Most psychophysical scales for time intervals are described by Stevens' Law, that relates the physical magnitude of a stimulus to its perceived magnitude as perceptual-time = a-constant.physical-time^b-constant. The b value differs from one dimension to the other. For time duration b is commonly found to be 1.1, slightly over estimation of the interval. However, for intervals shorter than 500 ms it is found that b is around 0.5, the square root of its physical duration (Michon, 1975).
Humans seem to have a relatively poor ability for time discrimination of intervals presented without context. The just notable differences (JND) are in the range of 5-10% (Woodrow, 1951) with an optimum near 600 ms intervals. However, in the context of a steady beat, the JND's are around 3% with the same optimum interval (Povel, 1981).
Much research was done on the existence of a spontaneous tempo, preferred rate or natural pace (Fraisse, 1982). This tempo should occur as a preferred rate of spontaneous tapping, and material presented at that rate should be easy to perceive and remember. There is weak, but converging evidence for the existence of such a rate, again with intervals around 600 ms. There is no consistent evidence for physiological correlates like heart rate.
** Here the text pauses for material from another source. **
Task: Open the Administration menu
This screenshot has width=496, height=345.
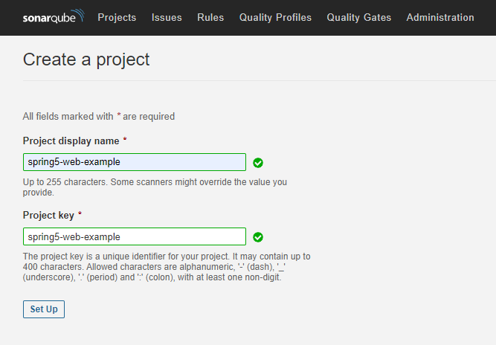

There has been quite some research done on the influence of different dimensions on time perception, mainly in the fifties. Evidence was found that, in general, the higher pitched the sound the longer the percept (Cohen et al., 1954), and the same holds for louder sounds (Hirsch et al, 1956). Evenly divided intervals seem longer than irregular divided ones (Ornstein 1969).
Time intervals shorter then 120 ms, preceded by a physically shorter neighbour time interval, are underestimated to such a remarkable degree that one can speak of an auditory illusion (Nakajima et al., 1989).